Thanks be to God, a position opened up at our church at nearly the same time I lost my job. I went to work for St. John's for three years, before enrolling at Concordia Seminary in St. Louis this past July.
And now, I am a full-time student and Stacye works only minimally part-time to ensure she can continue to be at home with our daughters. Thus, our current annual household income ranks us among the poorest in the nation.
And, in the 6 years since we've been married, our giving as a percentage of our gross income has consistently and intentionally risen year over year, and God has blessed us to be able to be debt-free (we had between the two of us over $100,000 in non-mortgage debt when we got married). During that same time, our savings increased, we never missed a mortgage payment--not one--and we never had a single late payment to any of our creditors. Thanks be to God, our credit scores are among the highest in the country.

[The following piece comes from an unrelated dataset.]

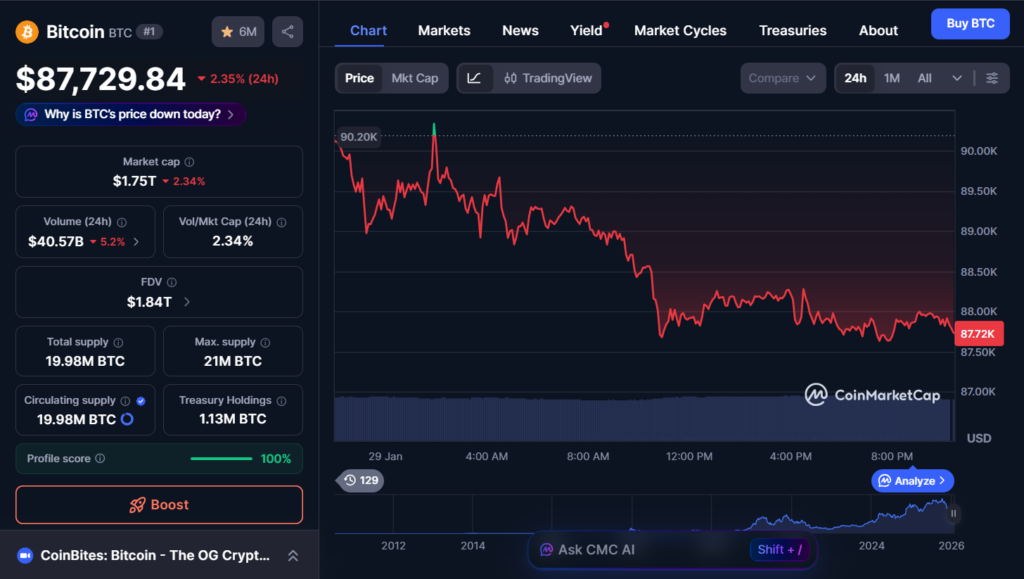Click the share icon next to Bitcoin
The height and width of the screenshot is (579, 1024).
287,32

We've been financially wealthy...a "middle class" family...and now--by the government's definition--poor. We've been in debt beyond (not just up to) our eyeballs, and we've struggled with the temptations that having lots of disposable cash on hand can bring. We've given away more than we think we can afford and we've seen God's hand guide, bless, and protect us all along the way.
Were it not for Him, we would not be where we are today. And thanks to Him, we are content. Truly.
In many ways, we can identify intimately with the Apostle Paul when he says, "I know what it is to be in need, and I know what it is to have plenty. I have learned the secret of being content in any and every situation, whether well fed or hungry, whether living in plenty or in want. I can do everything through him who gives me strength" (Phil. 4:12-13).
It grieves me--indeed it breaks my heart--to see just how deeply people struggle with money issues in life. Because I've been there. We've been there. It particularly makes my heart heavy to see souls who place too great a value on their financial wealth and material possessions. Stacye and I confess that we used to define ourselves in our heart by how much money we were making, even by how much we were giving away. But God doesn't define us that way; that is the way of the world!
The Apostle Paul urges us in Romans 12:2, "Do not conform any longer to the pattern of this world, but be transformed by the renewing of your mind. Then you will be able to test and approve what God's will is—his good, pleasing and perfect will."
What does that mean? It means that we shouldn't seek after the things of this world to define who we are. We should not devote our lives to the pursuit of material wealth and status, but rather to the Lord and what God genuinely desires for us. We are to seek God's will, not our fleshly desires. We are to use our resources in accordance with God's will, not what the world tells us we should do. The two, indeed, are often in direct contradiction to each other. God's will leads us to glory, the world's will to death.
Oh, God, the burden I have for doing the Lord's will and helping people overcome the inestimable and worldly attraction of material wealth and possessions. Oh, my Lord, my heart is heavy. I pray. I pray...
I do believe, indeed, that this is one of the greatest challenges for American Christians today: learning how to use our money and our material possessions in accordance with God's will, and not in the ways of this world. The battle is fierce, the enemy is powerful, but thanks be to God that the Lord has already won.
Let us walk forth in this confidence, looking only to Him--not to our money and our material possessions--to derive our sense of self-worth and purpose in life.